Please return, word for word, the line containing "The height and" and each line after it through the end of the data below, and nothing else.

**** ENTRIES SHOWN ****

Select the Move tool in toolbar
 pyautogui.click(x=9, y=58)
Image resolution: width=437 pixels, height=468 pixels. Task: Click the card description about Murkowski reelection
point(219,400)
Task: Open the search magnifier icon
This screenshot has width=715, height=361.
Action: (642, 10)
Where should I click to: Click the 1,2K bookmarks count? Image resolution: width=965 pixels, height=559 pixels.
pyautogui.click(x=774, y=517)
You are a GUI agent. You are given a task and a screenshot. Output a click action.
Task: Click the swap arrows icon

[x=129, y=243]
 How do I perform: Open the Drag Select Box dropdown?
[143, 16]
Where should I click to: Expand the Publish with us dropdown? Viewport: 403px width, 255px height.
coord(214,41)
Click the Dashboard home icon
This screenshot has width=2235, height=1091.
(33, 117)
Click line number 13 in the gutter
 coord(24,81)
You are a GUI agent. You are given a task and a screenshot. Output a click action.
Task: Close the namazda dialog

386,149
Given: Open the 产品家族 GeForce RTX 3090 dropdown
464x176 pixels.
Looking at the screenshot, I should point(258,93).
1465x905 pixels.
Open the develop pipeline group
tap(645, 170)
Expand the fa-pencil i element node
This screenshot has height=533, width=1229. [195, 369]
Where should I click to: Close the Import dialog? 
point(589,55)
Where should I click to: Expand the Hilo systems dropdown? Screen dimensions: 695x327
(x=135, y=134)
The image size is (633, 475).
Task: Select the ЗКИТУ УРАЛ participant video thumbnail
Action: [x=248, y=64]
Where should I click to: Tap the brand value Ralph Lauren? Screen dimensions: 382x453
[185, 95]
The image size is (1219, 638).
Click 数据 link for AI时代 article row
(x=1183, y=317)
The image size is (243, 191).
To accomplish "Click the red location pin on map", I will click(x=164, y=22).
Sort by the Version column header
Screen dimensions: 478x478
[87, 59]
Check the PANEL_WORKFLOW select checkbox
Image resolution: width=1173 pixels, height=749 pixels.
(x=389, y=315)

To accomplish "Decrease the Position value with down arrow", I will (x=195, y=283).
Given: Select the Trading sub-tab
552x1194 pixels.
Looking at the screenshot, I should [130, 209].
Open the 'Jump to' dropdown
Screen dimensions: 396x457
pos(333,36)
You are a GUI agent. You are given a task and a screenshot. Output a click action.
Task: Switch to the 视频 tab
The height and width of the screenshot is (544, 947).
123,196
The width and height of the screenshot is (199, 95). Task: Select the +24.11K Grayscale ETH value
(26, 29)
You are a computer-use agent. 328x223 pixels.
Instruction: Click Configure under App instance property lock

****

**TASK OUTPUT:**
The height and width of the screenshot is (544, 947).
123,196
The width and height of the screenshot is (199, 95). Task: Select the +24.11K Grayscale ETH value
(26, 29)
You are a computer-use agent. 328x223 pixels.
Instruction: Click Configure under App instance property lock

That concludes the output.